> [Records for this exercise]
━━━━━━━━
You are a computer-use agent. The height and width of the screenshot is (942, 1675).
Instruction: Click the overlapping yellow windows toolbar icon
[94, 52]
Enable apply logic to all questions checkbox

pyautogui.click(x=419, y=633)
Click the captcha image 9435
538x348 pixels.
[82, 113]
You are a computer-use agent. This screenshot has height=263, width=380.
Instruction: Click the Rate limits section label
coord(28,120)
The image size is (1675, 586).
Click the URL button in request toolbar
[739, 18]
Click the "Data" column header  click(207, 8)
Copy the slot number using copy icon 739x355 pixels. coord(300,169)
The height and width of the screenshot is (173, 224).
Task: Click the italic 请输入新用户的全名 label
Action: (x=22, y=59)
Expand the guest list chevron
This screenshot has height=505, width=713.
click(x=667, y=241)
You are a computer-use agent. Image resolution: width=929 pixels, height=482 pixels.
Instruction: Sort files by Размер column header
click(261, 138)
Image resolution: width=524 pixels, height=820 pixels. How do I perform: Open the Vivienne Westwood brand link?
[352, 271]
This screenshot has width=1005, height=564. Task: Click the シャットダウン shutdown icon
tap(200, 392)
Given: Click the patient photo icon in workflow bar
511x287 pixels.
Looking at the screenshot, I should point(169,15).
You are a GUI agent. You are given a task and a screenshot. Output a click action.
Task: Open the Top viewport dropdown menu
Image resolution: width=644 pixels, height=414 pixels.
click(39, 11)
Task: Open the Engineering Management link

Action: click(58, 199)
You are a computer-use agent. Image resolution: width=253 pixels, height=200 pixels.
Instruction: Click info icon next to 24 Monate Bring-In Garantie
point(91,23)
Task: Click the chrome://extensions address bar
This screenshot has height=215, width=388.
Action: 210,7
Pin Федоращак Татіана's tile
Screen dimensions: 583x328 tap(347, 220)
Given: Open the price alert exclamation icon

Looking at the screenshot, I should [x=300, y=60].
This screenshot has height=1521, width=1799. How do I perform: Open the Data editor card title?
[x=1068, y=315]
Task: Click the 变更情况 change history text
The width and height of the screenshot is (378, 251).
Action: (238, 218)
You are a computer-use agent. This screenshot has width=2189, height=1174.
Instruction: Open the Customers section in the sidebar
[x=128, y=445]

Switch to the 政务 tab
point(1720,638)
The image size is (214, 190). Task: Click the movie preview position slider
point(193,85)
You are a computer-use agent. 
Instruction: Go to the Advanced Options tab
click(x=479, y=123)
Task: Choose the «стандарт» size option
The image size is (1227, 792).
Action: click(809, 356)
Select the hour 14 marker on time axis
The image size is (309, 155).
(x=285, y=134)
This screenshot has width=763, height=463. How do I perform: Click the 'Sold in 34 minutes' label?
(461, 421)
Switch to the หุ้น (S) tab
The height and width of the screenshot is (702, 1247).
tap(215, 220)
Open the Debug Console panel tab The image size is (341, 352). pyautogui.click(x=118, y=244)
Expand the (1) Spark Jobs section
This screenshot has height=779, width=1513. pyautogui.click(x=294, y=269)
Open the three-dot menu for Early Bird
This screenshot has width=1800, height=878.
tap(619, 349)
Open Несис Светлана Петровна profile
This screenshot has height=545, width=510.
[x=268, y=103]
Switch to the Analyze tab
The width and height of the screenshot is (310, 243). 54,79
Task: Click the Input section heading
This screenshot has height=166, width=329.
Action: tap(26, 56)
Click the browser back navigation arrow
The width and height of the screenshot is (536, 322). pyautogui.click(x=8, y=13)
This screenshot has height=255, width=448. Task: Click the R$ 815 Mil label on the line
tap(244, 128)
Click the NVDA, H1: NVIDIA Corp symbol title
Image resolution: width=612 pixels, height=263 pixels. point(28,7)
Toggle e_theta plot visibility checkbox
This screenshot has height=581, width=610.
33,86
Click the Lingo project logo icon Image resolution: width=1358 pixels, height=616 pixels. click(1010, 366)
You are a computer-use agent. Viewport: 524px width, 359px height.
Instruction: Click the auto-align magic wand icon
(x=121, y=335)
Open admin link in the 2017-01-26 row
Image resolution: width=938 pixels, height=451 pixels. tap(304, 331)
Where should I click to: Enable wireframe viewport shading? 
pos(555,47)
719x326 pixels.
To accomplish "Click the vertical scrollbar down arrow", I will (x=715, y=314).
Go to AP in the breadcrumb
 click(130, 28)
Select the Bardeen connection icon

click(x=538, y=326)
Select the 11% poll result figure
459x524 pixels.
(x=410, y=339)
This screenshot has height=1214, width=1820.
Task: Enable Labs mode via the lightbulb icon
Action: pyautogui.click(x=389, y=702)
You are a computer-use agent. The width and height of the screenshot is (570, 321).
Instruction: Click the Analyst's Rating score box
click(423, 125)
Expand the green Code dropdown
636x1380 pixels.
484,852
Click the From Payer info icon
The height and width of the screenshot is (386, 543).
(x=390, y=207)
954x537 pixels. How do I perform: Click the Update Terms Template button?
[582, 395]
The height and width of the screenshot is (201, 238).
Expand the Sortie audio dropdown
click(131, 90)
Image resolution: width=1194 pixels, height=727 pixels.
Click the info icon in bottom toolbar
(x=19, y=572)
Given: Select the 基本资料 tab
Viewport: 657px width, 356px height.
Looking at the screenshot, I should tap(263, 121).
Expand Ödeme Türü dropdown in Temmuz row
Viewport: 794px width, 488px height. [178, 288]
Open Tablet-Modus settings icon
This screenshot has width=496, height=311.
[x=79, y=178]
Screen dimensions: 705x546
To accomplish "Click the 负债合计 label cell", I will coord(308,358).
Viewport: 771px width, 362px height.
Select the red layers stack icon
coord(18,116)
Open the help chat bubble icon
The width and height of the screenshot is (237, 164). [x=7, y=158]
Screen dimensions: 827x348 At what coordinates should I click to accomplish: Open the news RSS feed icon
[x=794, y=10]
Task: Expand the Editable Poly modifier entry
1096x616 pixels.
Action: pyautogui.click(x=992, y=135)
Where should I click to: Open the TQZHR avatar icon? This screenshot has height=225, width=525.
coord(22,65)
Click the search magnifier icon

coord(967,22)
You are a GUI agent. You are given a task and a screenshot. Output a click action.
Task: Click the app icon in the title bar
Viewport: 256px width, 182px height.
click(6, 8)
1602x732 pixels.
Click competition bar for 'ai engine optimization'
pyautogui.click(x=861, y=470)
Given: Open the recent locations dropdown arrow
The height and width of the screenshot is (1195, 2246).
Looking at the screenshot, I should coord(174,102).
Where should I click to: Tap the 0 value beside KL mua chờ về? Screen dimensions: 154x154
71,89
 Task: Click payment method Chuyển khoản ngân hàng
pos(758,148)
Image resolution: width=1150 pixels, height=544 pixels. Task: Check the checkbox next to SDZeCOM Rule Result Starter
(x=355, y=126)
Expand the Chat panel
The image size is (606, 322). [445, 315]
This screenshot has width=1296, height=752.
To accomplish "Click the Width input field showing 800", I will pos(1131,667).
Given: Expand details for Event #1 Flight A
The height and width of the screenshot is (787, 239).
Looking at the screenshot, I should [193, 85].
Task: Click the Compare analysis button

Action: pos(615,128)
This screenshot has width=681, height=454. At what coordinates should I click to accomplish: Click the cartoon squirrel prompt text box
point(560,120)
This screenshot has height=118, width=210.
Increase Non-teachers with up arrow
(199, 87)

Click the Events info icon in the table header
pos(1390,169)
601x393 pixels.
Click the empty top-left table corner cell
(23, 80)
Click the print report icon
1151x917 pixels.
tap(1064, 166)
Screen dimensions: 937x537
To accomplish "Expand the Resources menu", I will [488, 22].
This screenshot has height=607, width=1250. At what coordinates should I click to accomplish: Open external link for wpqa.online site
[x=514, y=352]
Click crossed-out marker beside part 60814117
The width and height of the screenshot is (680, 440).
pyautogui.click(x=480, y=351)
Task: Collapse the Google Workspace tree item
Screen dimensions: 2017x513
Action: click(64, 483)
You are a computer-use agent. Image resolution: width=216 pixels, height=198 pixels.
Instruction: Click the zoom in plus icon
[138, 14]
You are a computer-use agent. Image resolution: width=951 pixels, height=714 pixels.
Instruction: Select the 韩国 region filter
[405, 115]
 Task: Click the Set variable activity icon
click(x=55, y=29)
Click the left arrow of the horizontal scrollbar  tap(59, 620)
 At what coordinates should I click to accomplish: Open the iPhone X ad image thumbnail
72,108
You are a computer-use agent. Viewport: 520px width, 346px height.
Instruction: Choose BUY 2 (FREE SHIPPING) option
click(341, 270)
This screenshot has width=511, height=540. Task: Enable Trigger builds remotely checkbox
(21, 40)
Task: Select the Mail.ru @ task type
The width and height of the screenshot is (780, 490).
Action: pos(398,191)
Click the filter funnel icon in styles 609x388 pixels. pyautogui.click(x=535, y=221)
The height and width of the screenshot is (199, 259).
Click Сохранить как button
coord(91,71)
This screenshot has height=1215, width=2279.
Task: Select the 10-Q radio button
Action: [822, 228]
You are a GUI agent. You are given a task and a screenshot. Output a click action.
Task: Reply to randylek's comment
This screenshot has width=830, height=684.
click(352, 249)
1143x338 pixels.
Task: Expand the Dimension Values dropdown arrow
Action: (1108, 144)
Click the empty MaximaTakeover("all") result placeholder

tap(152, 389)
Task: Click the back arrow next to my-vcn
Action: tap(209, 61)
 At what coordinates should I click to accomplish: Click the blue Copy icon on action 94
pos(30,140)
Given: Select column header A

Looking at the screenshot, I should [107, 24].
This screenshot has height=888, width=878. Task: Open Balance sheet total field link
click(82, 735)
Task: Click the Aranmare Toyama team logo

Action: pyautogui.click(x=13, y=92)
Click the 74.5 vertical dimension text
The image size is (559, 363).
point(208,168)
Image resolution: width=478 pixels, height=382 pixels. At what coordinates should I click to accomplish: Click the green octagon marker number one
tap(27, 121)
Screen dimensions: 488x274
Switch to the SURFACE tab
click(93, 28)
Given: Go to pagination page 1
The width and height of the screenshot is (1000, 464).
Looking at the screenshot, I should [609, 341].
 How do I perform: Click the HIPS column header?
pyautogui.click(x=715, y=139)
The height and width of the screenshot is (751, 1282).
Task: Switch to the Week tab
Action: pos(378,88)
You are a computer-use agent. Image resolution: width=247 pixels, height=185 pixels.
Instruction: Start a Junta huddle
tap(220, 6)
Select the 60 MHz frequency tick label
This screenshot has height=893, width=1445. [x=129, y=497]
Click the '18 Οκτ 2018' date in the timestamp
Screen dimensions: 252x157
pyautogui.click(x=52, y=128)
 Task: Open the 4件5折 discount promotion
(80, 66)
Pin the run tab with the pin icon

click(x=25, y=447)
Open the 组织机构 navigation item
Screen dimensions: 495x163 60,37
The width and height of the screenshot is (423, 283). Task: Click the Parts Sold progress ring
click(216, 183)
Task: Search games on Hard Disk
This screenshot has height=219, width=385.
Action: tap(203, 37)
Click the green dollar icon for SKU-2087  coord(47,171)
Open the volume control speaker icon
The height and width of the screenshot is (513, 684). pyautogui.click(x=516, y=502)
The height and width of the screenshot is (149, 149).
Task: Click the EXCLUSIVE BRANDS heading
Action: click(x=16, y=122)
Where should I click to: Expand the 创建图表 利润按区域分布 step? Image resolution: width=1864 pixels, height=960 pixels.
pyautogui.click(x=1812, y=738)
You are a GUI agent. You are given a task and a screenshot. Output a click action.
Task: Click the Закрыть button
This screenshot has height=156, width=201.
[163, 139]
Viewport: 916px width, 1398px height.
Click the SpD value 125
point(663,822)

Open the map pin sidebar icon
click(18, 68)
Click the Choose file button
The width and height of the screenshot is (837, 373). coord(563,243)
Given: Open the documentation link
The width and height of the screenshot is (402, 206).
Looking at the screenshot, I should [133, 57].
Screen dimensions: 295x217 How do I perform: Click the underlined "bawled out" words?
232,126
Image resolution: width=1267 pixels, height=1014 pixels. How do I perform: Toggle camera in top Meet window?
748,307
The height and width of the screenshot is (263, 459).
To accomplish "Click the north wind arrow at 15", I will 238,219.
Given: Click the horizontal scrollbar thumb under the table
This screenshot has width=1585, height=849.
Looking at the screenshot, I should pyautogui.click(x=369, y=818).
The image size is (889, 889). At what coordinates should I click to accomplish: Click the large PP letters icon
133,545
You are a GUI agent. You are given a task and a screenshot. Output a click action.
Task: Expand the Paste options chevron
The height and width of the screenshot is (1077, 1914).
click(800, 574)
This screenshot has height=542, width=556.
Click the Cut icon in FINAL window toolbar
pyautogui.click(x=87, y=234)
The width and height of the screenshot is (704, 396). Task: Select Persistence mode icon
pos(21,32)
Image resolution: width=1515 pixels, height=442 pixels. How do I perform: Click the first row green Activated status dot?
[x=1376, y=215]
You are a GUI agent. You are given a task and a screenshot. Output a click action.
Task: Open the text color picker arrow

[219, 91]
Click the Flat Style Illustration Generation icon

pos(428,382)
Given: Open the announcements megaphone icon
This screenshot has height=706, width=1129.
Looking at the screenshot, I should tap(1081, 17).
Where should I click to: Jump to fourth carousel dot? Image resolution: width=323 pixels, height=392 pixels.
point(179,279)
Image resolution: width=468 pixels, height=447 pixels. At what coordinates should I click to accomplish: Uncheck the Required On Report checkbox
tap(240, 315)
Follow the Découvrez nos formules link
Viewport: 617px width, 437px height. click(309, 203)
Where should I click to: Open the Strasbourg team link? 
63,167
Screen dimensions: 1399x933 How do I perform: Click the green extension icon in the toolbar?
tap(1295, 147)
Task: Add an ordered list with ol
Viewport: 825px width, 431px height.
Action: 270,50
━━━━━━━━
> [What is being asked]
Turn the material from the line with "Click the browser back navigation arrow" to the line with "tap(244, 128)", both included, into a numbered list, leaving out any blank lines.

> [Answer to the problem]
1. Click the browser back navigation arrow
2. The width and height of the screenshot is (536, 322). pyautogui.click(x=8, y=13)
3. This screenshot has height=255, width=448. Task: Click the R$ 815 Mil label on the line
4. tap(244, 128)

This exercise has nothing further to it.